The StarOffice word processor can also import documents that use style sheets. I did run into some problems when I embedded spreadsheets into a presentation and then exported it all to the Microsoft PowerPoint format. The data was there, but not as an embedded object.

Special needs for laptop users
Laptop users typically have special problems with Linux-based products. For this review, I used a Compaq M700 as the test laptop. I felt that this configuration, while not exactly new, should give me a good indication of how well or how poorly SJD will support the mobile office.

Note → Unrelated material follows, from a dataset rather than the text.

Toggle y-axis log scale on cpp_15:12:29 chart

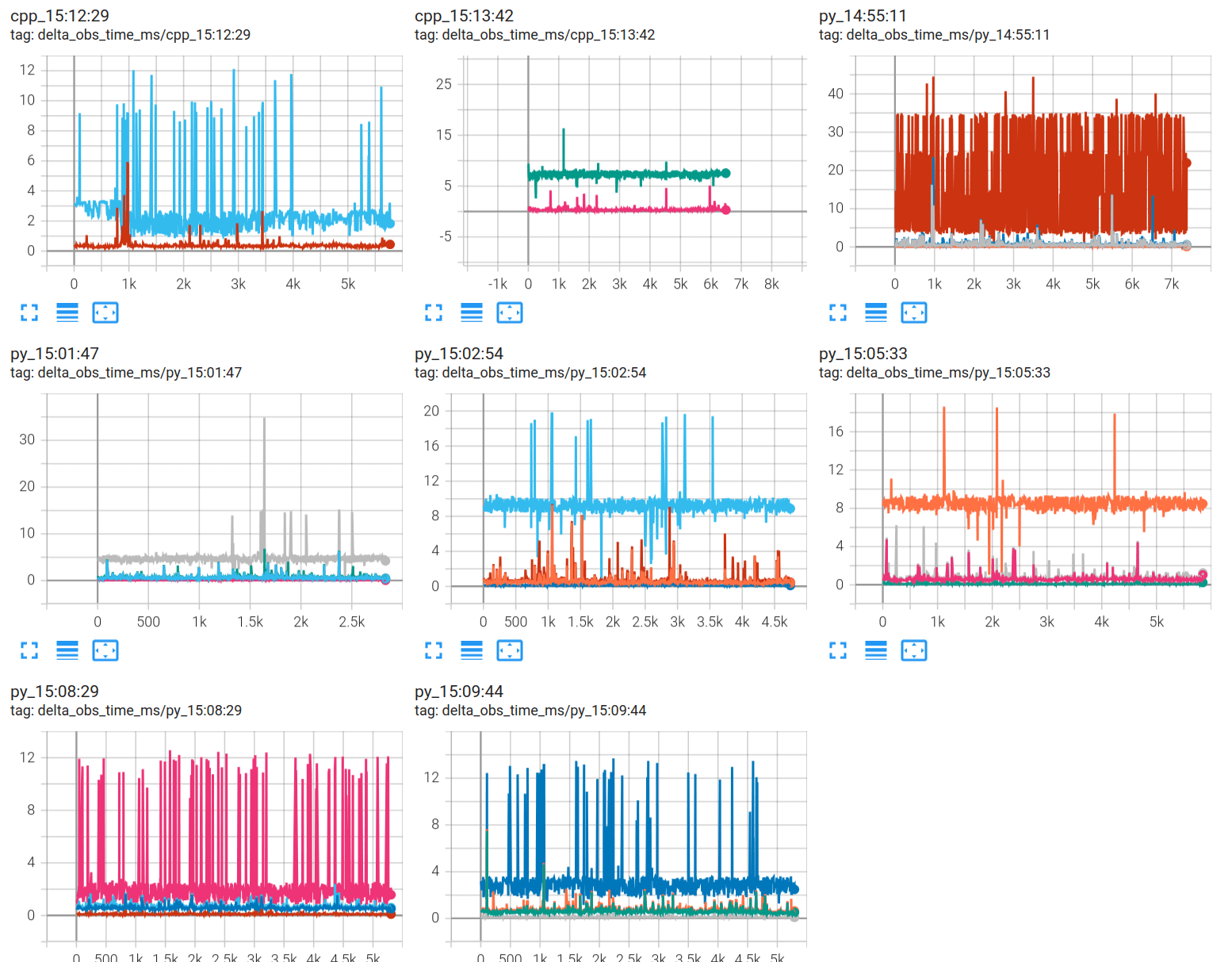[67, 312]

The laptop has a built-in Intel NIC that nearly every OS I've installed has found. I'm happy to report SJD was not any different. However, I threw a curve at the OS after the default installation completed by adding a wireless PCMCIA card to the mix. The first card I tried was the ubiquitous Cisco PCM-340. Unfortunately, the PCM-340 did not initialize correctly, as evidenced by both the status and activity lights remaining lit after installation. However, an earlier version of the PCM-340, the Aironet 4800, came right up.

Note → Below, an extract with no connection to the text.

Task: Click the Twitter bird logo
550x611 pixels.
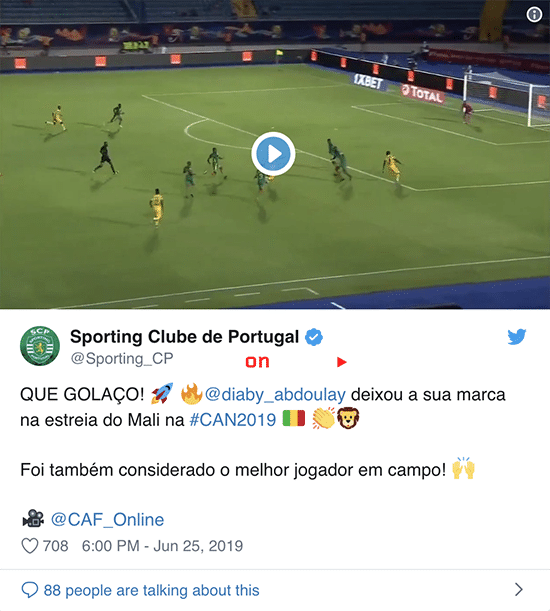Action: click(517, 337)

Nonetheless, configuring the wireless card is not nearly as easy as it should be. The CLI command iwconfig is your friend when it comes to wireless connections with SJD. Or you can use the not-so-intuitive menu item located at Preferences | System | Hardware | Network Card. I felt it was a convoluted path to something that should not have been that hard to find. In the end, the Aironet 4800 came online and I was surfing away on a wireless connection.

Web Surfing and Evolution e-mail
For Internet cruising, Mozilla 1.4 is provided as the browser of choice. I have been using Mozilla for several months on a couple of Windows and Red Hat computers and found it to be robust and easy to use. Also, there's an Instant Messaging client called Gaim that supports AIM, Yahoo!, and MSN.

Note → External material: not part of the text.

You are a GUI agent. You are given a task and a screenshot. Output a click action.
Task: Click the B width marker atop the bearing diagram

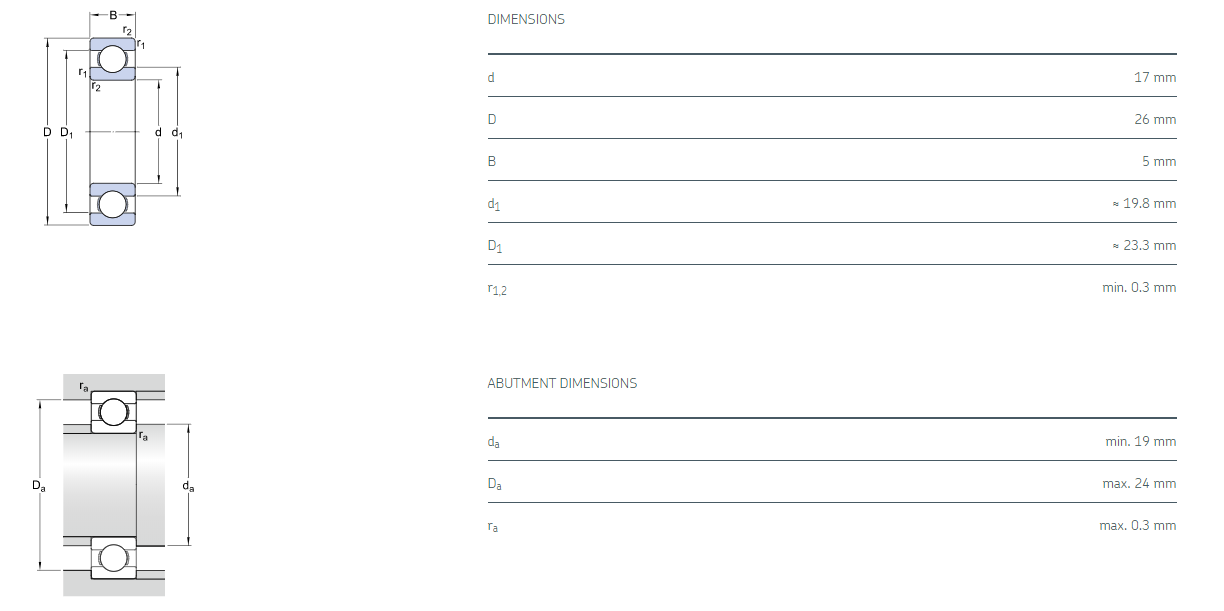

The e-mail portion is handled by Ximian Evolution 1.4.5, which does a nice imitation of Outlook. In Figure D, you can see the basic framework of Evolution with the folders pinned to the left side and the e-mail in the preview mode.

Figure D
Evolution has all the functionality that you need from a robust e-mail solution with a summary page, an appointment page, and a task page.


Configuring the network
SJD found the network cards in both test systems and configured DHCP without any issues. The default install allows SJD to use a Microsoft network without having to install any other software or configuration. You can see in Figure E that I was able to attach to a Windows 2000 Advanced Server's shares.

Figure E
Attaching to Windows Servers


The security on Sun's Java Desktop is also decent out of the box. An NMAP scan against the test box shows that only port 22 for ssh, port 111 for sunrpc, port 515 for printer, port 631 for ipp, and port 6000 for X-Windows is open. (Port 6000 is open because I enabled X-Windows as part of my testing.) Not bad for a new product running the default settings.

Updating SJD using the Online Updater
I was amazed by how badly Sun implemented its version of software patching. One of the dialog boxes asks you for a code and password, but there is nothing in the documentation indicating where to find this code and password. I was only able to find the explanation on Sun's Web site with about 10 minutes of digging around: The serial number is the code and the password required for initiating updates. Adding insult to injury, the serial number is shown in plain text when you click on the Keep Registration Data link of the dialog box. Obviously, keeping any password in plain view is never a good idea.

Summing it up
Sun is running a special on SJD until June 2004 for $50 US per copy. You can read the details and get the current pricing at Sun's SJD Web site. Even the normal retail price is cheap at $100 US. Compare that to the $300 US or more for Windows XP, plus another $400 US for Office Premium, and you start to see some real savings—assuming that your users can work with StarOffice, Ximian, and other odd-sounding program names.